We had lunch around 1 pm in the busy buffet restaurant on Deck 9, but the queues at each station were frustratingly long. Staff were required to interpret and serve each individual request, which significantly slowed everything down. The salad bar queue was so lengthy that I gave up and joined the shortest available line, eventually settling for fried chicken and chips. Sue, more determined, stuck with the salad queue, and by the time she returned, I’d already finished both my main course and dessert.
It’s a system far from ideal. While it was understandably introduced during the COVID pandemic, none of the other ships we’ve travelled on since have continued with it, and mealtimes elsewhere are far less chaotic. The Americans are far too polite and seem to tolerate such inefficiency without complaint. Were the passenger base predominantly European, there would no doubt be a chorus of vociferous objections.
After lunch, Sue went to watch Four Christmases in the theatre, while I spent time updating previous blog entries, adding dates, adjusting photos, and refining the titles to better reflect their content. We met up again at 4:30 pm in one of the bars for a ‘Question and Answer’ session about tomorrow’s visit to Grand Turk.
The evening’s dress code was ‘Dressy’. Our dining companions tonight hailed from South Carolina and Chicago. Unfortunately, the waiter service was exceptionally slow, and one couple had to leave before dessert in order to catch the theatre show on time. Not wishing to sacrifice our own dessert (nor its associated calories), we decided to stay and instead attend the later 9 pm performance.

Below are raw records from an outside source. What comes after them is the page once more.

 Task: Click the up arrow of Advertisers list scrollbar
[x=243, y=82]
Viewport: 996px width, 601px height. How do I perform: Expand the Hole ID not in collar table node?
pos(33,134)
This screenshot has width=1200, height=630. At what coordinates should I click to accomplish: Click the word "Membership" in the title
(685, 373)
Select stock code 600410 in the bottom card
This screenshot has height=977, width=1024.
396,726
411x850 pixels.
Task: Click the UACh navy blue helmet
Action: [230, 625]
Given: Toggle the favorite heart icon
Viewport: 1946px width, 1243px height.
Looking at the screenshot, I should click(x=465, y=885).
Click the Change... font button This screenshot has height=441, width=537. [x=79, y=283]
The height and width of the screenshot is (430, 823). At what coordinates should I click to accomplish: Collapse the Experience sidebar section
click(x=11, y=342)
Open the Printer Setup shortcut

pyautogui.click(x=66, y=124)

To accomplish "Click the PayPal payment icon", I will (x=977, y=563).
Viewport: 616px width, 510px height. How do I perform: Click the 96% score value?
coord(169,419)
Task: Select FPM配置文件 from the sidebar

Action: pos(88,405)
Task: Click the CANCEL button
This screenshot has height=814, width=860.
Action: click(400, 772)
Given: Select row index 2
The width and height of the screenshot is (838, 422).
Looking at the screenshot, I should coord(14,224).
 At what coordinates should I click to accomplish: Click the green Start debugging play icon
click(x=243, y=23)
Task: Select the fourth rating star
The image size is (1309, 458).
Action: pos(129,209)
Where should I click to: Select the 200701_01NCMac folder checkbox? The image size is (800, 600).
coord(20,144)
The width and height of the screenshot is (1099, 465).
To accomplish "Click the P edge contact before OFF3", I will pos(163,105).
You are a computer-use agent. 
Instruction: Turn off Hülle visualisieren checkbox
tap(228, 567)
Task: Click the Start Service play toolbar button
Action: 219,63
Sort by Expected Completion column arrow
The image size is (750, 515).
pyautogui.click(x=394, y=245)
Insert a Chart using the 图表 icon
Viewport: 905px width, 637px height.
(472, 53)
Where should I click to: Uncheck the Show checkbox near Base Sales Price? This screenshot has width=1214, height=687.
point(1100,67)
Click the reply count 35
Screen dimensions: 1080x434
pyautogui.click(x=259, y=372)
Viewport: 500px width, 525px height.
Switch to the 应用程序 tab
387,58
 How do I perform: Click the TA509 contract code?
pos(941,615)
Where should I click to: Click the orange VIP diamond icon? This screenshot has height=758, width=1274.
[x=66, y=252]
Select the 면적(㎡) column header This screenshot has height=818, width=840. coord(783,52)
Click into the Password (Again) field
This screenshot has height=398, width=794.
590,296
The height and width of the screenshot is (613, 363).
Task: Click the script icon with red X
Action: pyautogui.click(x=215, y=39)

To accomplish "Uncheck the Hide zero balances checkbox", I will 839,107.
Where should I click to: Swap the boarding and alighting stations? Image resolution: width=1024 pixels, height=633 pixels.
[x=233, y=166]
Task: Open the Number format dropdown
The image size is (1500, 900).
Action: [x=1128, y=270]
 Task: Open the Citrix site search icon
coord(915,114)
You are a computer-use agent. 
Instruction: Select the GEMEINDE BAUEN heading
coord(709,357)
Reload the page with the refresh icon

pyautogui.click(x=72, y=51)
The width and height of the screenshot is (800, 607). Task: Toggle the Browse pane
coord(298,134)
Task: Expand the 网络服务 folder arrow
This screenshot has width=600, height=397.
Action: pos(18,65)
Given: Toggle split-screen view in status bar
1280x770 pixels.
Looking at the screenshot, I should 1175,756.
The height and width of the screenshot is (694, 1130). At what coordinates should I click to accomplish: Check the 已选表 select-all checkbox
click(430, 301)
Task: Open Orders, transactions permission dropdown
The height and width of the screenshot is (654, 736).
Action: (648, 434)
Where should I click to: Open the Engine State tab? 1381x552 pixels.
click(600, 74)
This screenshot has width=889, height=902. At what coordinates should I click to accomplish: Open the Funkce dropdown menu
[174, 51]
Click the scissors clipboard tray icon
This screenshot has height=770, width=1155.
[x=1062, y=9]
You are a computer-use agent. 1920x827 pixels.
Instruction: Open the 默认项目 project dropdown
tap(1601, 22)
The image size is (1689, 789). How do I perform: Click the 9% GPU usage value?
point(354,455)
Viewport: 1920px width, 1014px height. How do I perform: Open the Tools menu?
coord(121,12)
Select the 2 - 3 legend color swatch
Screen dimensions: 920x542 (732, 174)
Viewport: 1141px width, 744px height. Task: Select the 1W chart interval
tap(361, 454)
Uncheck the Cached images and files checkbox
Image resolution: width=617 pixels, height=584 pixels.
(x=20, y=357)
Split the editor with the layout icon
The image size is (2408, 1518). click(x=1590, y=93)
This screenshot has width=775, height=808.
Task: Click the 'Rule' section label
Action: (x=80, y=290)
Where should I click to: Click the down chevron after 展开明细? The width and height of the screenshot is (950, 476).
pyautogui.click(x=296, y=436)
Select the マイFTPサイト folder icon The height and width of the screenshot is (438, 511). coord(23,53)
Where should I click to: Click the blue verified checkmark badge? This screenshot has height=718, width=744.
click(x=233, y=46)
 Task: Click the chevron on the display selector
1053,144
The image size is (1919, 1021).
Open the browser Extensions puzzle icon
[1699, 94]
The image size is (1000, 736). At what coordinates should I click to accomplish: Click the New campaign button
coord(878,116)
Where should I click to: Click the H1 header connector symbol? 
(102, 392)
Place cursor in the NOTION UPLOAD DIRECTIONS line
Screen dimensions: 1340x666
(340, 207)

To pass the time, we enjoyed a light-hearted game show in one of the bars, followed by a superb performance from a talented blues band.
The theatre production that evening was by the highly professional ensemble, Billy Dawson, Wyatt King, Lysenko & Company, delivering a stylish tribute to Hollywood, Broadway and Beyond. It was a thoroughly impressive performance, enhanced by sophisticated video effects and excellent lighting.